Pero mirar de manera contemplativa es también un acto sexual, un deseo de los sentidos, una divagación lujuriosa sobre el paso del mismo tiempo y, si me apuran, sobre el mismo acto de mirar. Hay que ser un poco Emily Dickinson desde su ventana de Amhrest: no hace falta poner un pie en la calle. Escribir sobre los demás, atisbar otras vidas desde los visillos apenas deslizados por unos dedos blanquecinos de no salir de esa misma habitación en años. O también ser la señorita Lucy Honey Church, que busca en Florencia el marco de una ventana, con más ahínco que una inmejorable vista del duomo.

No hay que ser tampoco decimonónicos para buscar una ventana de la que engancharse para regodearse en mirar; también las hay modernas, muy modernas. Como las que usa la joven Charlotte desde su hotel en Tokio. No me digan que su mirada no es erotismo puro, esos ojos perdidos en derredor sobre una ciudad masificada y llena de transeúntes ajenos al crepitar de la vida. Recuerden las mariposas posadas sobre el vano de la habitación de Fanny cuando sueña con un John Keats más allá de este mundo que le dio por dejar por escrito un buen día: «Si fuese como tú constante, brillante estrella».

Hay otras mujeres que miran por ventanucos opresores que dejan pasar la luz de la vida, que a ciertos ojos encarna al pecado. Es la pobre Adela, que está perdida en las mismas neblinas de las Tierras Altas en las que otra mujer que mira y espera por una ventana: CatherineOlive Chancellor, en cambio, mira por una ventana nueva, abierta de par en par a las nuevas libertadas bostonianas, pero se le cierra de golpe cuando el amor entra como un temporal y pone patas arriba una habitación victoriana que coqueteaba con un lesbianismo nunca declarado.

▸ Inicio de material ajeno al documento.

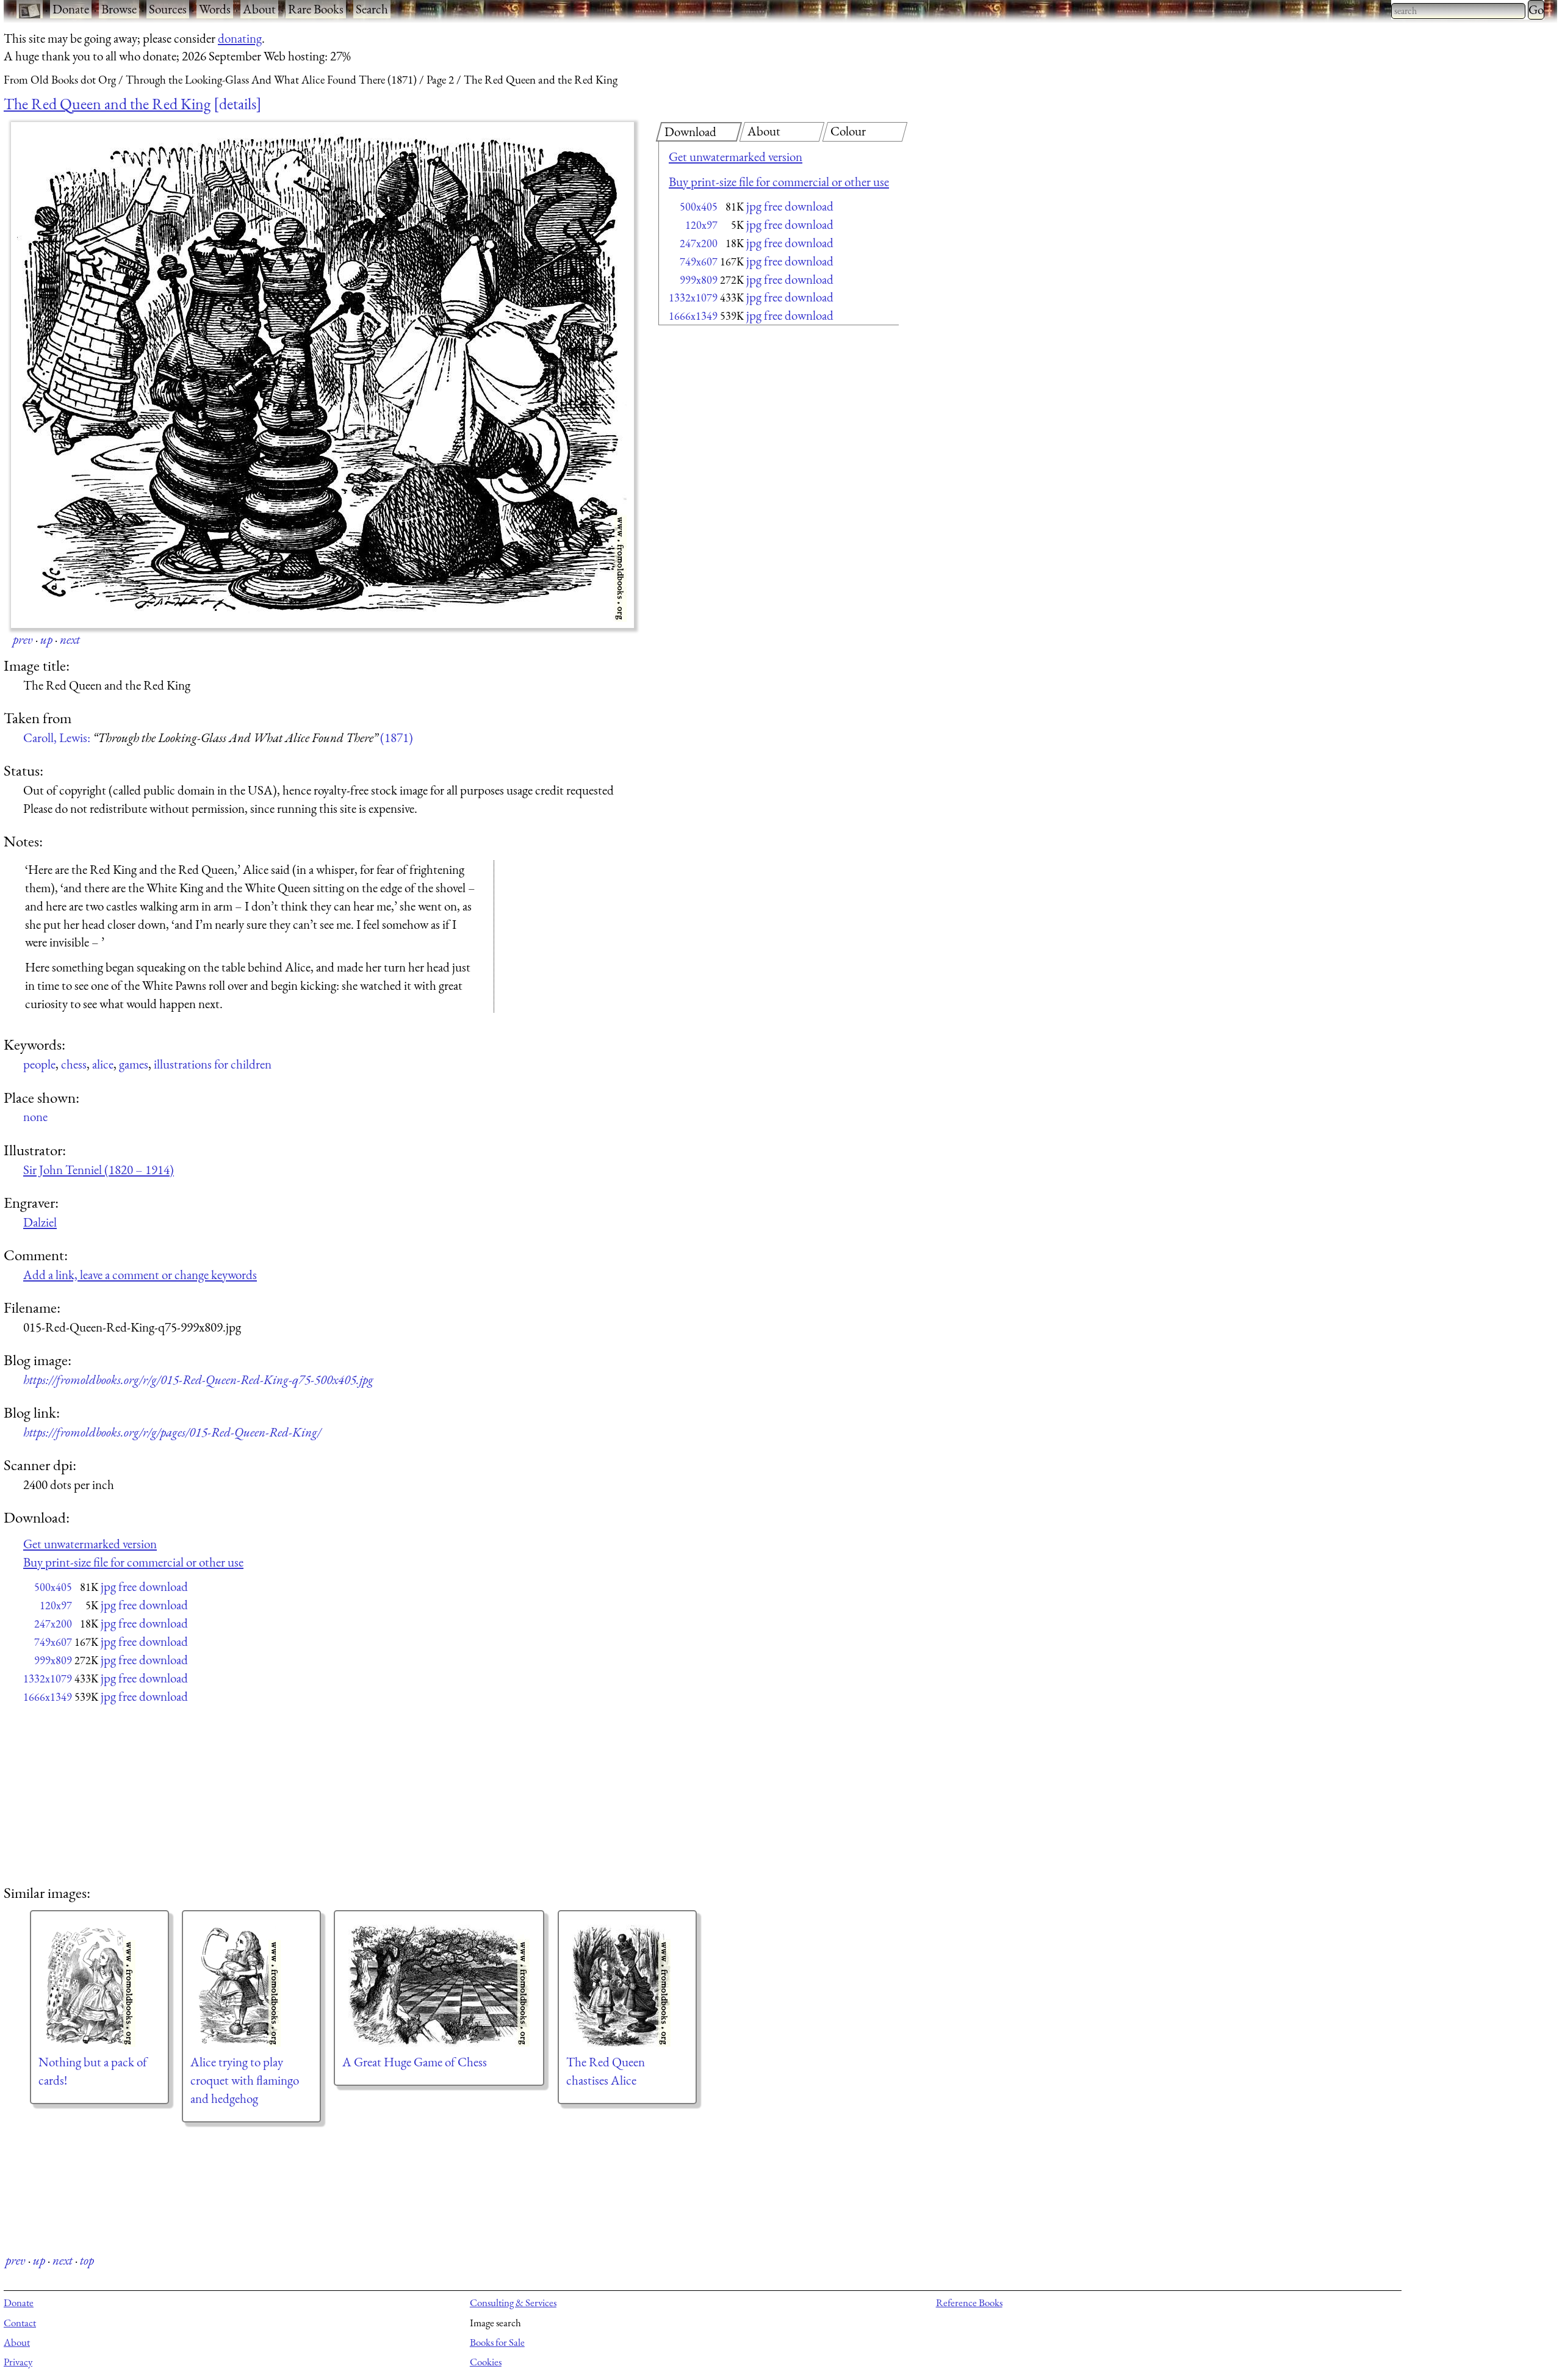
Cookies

¿Y si a una mujer que mira por la ventana se le ocurre abrirla? Evidentemente es un acto de libertad, de osadía incluso: ir más allá de la frontera inviolable del hogar. Entonces, ¿se mira por la ventana abierta de la misma forma?, ¿se asoma esa mujer para seguir mirando con más interés que antes, tras el resguardo y seguridad de los cristales?